▶ [The task]: Give every entry again, exactly.

(Saved entries)
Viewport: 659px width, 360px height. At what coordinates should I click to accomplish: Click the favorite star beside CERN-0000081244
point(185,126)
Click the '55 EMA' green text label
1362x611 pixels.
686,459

▶ [Solution to this task]:
Viewport: 659px width, 360px height. At what coordinates should I click to accomplish: Click the favorite star beside CERN-0000081244
point(185,126)
Click the '55 EMA' green text label
1362x611 pixels.
686,459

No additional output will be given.